*TASK INSTRUCTIONS:*
Collect every line of the records below that contains the word "icon".

*DATA PROVIDED:*
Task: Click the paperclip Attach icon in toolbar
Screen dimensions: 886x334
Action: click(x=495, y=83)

...

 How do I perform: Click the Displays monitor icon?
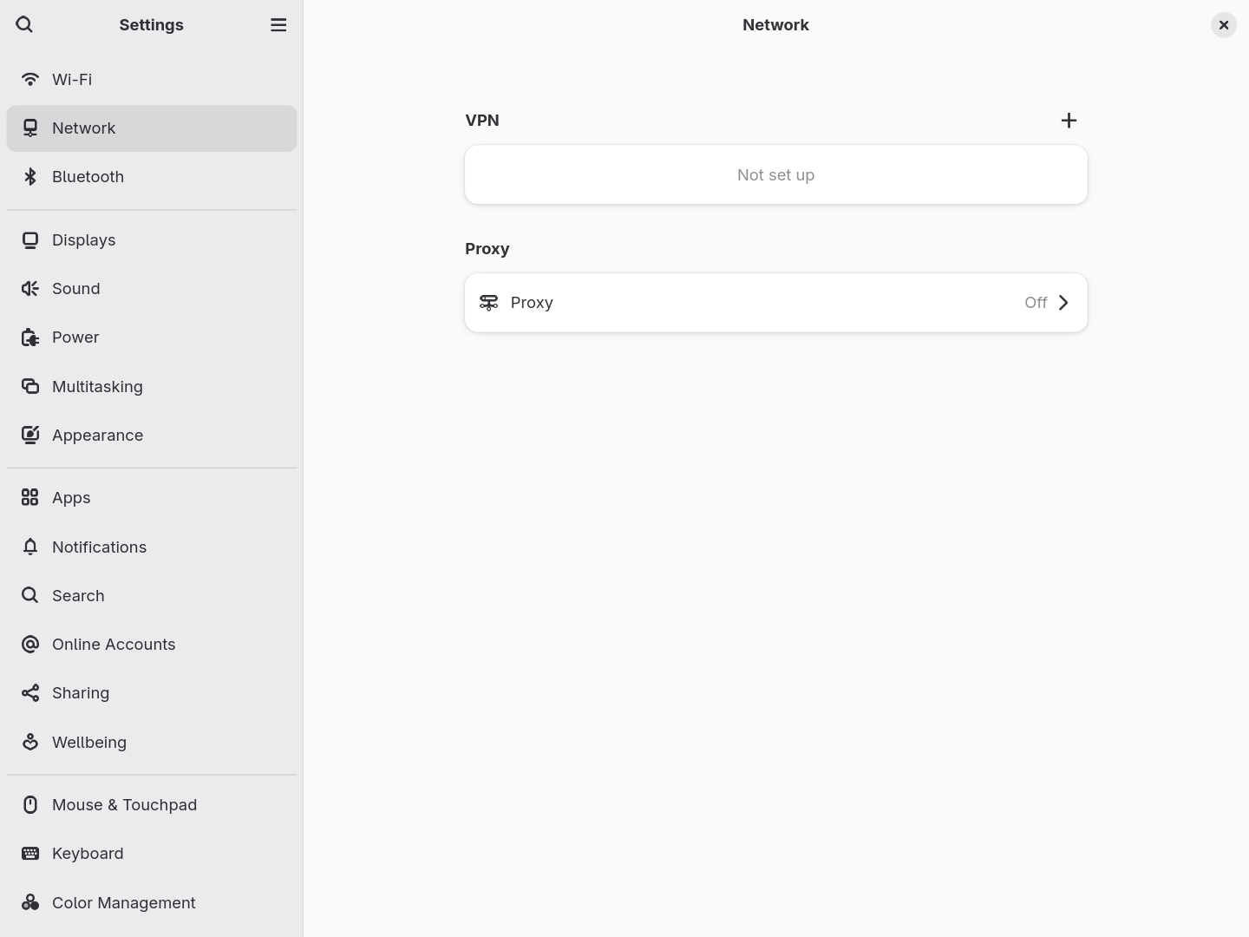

--

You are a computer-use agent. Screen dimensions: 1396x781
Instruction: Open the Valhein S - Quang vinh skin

*REPLY TO THE EXERCISE:*
Task: Click the paperclip Attach icon in toolbar
 How do I perform: Click the Displays monitor icon?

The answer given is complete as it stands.